Is a sale or reverse merger in the works?  The company has one other product in clinical trials for various cancers but the same compound failed trials in other indications so I feel like they are grabbing for straws at this point on the clinical front.  What they do have is over $48 million in cash as of the end of Q32014, a Net Operating Loss of $168 million, and a market cap of under $13 million.  Between the recent senior leadership exits and the lack of a pipeline, I could see someone buying them for their NOL and/or early pipeline or a private company performing a reverse merger to obtain a Nasdaq listing and liquidity.

I've picked up around 60,000 shares since the recent trial failure in hopes for a quick sale.

Item 2.05      Costs Associated with Exit or Disposal Activities.

On January 6, 2015, KaloBios Pharmaceuticals, Inc. (the “ Company ”) announced that its Phase 2 study of KB001-A for Pseudomonas aeruginosa infections in cystic fibrosis patients failed to meet its primary endpoint, that it would discontinue further development of KB001-A and that it would focus resources and efforts on advancing its oncology programs.

On January 27, 2015, the Board of Directors of the Company approved a restructuring plan involving reductions in headcount in connection with the change in strategic focus. The positions eliminated, which together represent more than 20% of the Company’s workforce, included the Chief Medical Officer position held by Nestor A. Molfino, M.D., a named executive officer of the Company. Dr. Molfino’s employment will be terminated effective as of February 3, 2015.

The Company expects to substantially complete the restructuring efforts in, and related charges will be incurred through, the second quarter of 2015. The Company estimates that it will incur restructuring charges consisting of cash expenses for one-time termination benefits of between $1.6 million and $1.8 million, when combined with expenses associated with the recent retirement of the Company’s former President & Chief Executive Officer described in the Company’s Form 8-K filed on January 8, 2015.

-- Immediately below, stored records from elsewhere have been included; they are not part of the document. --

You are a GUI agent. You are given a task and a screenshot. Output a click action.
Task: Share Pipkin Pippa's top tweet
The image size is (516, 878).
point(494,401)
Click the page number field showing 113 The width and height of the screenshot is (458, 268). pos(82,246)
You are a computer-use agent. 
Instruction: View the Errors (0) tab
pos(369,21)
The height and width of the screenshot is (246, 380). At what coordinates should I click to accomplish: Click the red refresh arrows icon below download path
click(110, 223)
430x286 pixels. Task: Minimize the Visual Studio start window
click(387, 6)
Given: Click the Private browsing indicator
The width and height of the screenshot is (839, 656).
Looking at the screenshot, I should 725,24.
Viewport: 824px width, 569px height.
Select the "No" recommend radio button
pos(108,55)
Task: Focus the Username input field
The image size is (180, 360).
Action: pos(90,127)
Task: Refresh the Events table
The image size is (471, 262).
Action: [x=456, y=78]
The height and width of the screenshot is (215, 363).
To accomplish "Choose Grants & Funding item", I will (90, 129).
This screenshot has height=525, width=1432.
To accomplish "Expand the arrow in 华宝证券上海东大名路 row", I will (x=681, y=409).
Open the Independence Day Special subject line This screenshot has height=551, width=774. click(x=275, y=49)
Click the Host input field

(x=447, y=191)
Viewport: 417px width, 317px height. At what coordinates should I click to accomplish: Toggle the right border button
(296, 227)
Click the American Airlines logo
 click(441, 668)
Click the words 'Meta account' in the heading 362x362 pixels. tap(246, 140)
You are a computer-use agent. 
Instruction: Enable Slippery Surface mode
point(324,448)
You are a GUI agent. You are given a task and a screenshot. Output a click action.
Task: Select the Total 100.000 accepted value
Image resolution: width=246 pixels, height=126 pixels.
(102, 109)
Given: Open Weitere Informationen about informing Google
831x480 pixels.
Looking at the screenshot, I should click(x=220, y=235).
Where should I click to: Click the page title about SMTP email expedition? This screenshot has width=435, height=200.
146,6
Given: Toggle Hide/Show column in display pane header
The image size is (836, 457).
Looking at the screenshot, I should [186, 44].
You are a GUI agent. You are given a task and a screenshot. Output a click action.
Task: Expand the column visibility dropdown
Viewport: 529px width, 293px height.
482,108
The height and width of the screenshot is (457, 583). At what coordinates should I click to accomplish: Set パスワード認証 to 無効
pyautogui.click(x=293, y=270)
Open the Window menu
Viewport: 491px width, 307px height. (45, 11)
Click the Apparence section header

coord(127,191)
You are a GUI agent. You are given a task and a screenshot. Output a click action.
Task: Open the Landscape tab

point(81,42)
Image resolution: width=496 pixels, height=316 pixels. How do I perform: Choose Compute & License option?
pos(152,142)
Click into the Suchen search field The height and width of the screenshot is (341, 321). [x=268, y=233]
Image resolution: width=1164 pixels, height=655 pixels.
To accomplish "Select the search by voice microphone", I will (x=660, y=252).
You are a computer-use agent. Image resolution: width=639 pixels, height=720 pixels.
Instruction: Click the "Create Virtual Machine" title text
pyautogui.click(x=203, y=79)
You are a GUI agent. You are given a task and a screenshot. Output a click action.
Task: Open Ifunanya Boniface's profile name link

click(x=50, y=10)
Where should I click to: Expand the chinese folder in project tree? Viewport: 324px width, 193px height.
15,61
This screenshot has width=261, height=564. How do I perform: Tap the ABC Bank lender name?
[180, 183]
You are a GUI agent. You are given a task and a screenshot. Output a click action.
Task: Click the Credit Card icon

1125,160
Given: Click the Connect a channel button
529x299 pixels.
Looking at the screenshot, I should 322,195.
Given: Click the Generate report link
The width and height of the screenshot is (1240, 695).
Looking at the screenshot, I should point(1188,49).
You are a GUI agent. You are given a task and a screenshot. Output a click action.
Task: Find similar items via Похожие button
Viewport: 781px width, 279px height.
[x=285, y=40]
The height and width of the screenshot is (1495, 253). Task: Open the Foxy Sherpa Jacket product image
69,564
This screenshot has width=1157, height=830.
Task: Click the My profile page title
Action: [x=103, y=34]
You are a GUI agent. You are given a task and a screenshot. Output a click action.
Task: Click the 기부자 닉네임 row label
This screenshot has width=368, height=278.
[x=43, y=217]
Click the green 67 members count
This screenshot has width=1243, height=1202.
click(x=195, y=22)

Ziopharm (ZIOP) drops over 10% in after hours trading

The company announced after hours that it plans to raise at least $75 million through a share offering.   It sent shares dropping over 10% in after hours trading and I would expect the drop to continue into tomorrow's trading until the round is priced.  Ziopharm announced that it required rights to a discovery platform out of MD Anderson last month by issuing over $57 million in stock (including the infamous $7.5 million "expedited signing bonus" so it could announce the partnership in time for the JP Morgan Bio conference which was one of the most interesting uses of resources I've seen in a long time.  I'm currently short on Ziopharm due to its $900 million market cap with only one drug in human trials which provided unimpressive Phase 2 results in December.